Copy the listing below word for word, from the line with "Open the browser extensions puzzle icon" up to and including the line with "tap(273, 68)".

--- start of STORED RECORDS ---

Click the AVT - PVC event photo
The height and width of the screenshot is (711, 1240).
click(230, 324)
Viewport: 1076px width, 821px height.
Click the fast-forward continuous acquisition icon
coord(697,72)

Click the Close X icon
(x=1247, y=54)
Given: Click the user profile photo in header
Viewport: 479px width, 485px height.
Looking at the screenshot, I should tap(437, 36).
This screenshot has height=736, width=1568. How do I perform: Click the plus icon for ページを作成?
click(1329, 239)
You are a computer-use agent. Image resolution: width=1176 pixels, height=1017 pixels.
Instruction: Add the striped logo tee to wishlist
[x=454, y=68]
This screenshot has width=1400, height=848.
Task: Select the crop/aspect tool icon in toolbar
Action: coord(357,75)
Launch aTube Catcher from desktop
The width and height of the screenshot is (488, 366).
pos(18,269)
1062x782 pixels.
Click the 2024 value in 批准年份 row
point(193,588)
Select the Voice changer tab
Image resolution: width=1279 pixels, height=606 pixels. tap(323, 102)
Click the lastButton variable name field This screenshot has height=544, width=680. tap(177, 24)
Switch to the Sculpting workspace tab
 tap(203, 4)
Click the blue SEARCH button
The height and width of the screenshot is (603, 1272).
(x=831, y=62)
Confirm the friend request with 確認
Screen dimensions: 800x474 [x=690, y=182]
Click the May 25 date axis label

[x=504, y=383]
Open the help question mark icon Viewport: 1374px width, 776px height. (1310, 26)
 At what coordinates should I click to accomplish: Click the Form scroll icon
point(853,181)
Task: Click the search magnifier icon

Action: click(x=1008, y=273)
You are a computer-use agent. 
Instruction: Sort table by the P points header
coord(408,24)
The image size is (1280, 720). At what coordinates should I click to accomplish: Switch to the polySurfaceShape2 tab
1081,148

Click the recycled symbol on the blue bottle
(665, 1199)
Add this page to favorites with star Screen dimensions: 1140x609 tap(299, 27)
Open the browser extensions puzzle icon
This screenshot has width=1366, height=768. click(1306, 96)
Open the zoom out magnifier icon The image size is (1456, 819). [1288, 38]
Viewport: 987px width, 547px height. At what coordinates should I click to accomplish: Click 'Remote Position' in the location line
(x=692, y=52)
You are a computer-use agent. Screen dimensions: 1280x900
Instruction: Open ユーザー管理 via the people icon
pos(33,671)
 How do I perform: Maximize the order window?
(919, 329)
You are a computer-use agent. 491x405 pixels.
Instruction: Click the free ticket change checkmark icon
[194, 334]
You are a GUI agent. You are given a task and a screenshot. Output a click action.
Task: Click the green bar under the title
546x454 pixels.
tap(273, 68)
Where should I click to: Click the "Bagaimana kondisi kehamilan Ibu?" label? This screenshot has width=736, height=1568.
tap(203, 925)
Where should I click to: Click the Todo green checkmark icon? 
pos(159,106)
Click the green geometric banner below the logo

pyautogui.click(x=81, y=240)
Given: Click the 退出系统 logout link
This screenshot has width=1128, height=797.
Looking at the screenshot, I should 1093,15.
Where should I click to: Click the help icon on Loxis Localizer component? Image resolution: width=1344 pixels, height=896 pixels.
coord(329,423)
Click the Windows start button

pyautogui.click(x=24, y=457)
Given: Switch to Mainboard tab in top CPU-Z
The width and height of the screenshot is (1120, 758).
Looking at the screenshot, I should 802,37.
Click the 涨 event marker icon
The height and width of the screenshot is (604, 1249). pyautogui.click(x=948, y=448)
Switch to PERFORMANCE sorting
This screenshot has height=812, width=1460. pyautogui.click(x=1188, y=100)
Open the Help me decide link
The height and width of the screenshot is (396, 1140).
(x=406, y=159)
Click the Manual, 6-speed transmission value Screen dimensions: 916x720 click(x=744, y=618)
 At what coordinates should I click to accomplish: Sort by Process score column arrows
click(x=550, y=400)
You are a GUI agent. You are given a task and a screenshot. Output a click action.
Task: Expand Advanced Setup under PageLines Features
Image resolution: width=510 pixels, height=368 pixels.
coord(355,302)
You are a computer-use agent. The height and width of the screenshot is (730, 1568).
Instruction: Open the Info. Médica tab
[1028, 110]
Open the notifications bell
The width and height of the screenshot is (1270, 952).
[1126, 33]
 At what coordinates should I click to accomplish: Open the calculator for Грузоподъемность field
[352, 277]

--- end of STORED RECORDS ---

> _ANSWER TO THIS PROBLEM_:
Open the browser extensions puzzle icon
This screenshot has width=1366, height=768. click(1306, 96)
Open the zoom out magnifier icon The image size is (1456, 819). [1288, 38]
Viewport: 987px width, 547px height. At what coordinates should I click to accomplish: Click 'Remote Position' in the location line
(x=692, y=52)
You are a computer-use agent. Screen dimensions: 1280x900
Instruction: Open ユーザー管理 via the people icon
pos(33,671)
 How do I perform: Maximize the order window?
(919, 329)
You are a computer-use agent. 491x405 pixels.
Instruction: Click the free ticket change checkmark icon
[194, 334]
You are a GUI agent. You are given a task and a screenshot. Output a click action.
Task: Click the green bar under the title
546x454 pixels.
tap(273, 68)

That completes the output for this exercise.